Collaborative Grantseeking for Library Staff: An Informational Session

Interested in the potential funding opportunities grantseeking can provide for your library? In this free webinar, the instructor-authors of the new self-paced course Collaborative Grantseeking for Library Staff: A Step-by-Step, Practical Course for Creating Fundable Proposals will explain why libraries should engage in collaborative grantseeking, discuss the basics of community development, and provide an overview of the process of creating a grantseeking system in your organization so you can determine if this is the right course for you.

By attending this webinar, you will:

  • Know why libraries should engage in collaborative grantseeking.
  • Understand asset-based community development.
  • Visualize the steps to create a collaborative grant-seeking system in a library or other organization including searching and funding alerts, making submission checklists, building partnerships, using templates, and engaging evaluation.
  • Be guided by stories of successful awarded proposals and how they were developed.
  • Have confidence to take the new ALA eLearning course on Collaborative Grantseeking and begin this work in your library.

About the Instructors

Bess de Farber, MNM, has had four careers: as a musician and arts administrator; as a program officer managing grant awards for arts and cultural, social services, and human and race relations; as a nonprofit management consultant; and as an academic research development professional. She has provided collaborative grantseeking training to thousands of library staff, nonprofit and academic professionals, artists, and university students in the past 32 years and has led efforts to secure millions for nonprofits and academic libraries. Her CoLAB Workshops have served more than 3,800 participants from a minimum of 14 to over 120 per workshop. Bess is the author of Collaborative Grant-Seeking: A Practical Guide for Librarians and Creating Fundable Grant Proposals: Profiles of Innovative Partnerships as well as coauthor of Collaborating with Strangers: Facilitating Workshops in Libraries, Classes, and Nonprofits. She holds a Bachelor of Music from the University of Southern California, and a Master of Nonprofit Management from Florida Atlantic University.

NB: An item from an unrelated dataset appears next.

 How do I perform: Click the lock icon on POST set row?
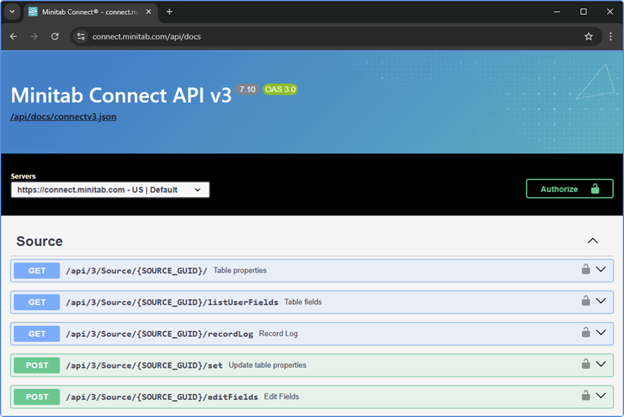click(586, 365)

Sophia K. Acord, PhD, has over 20 years of leadership in higher education research, teaching, and administration in the social sciences, humanities, and arts disciplines. A cultural sociologist by training, Acord’s publications include work on community-based collections, scholarly communications, sociology of the arts, mobile technologies, and qualitative research methods. Her collaborative partnerships have been funded by The Andrew W. Mellon Foundation, Institute of Museum and Library Sciences, American Council of Learned Societies, National Science Foundation, Department of Defense, Florida Humanities, and Southeastern Consortium. She was a founding editor of the peer-reviewed open-access journal Music and Arts in Action. Acord holds a PhD and MRes in Sociology from the University of Exeter and a BA from Swarthmore College.

This event will be hosted in Zoom. Automatic captions will be enabled for this event. This event will be recorded, and registrants will receive access to the recording within a day after the event ends.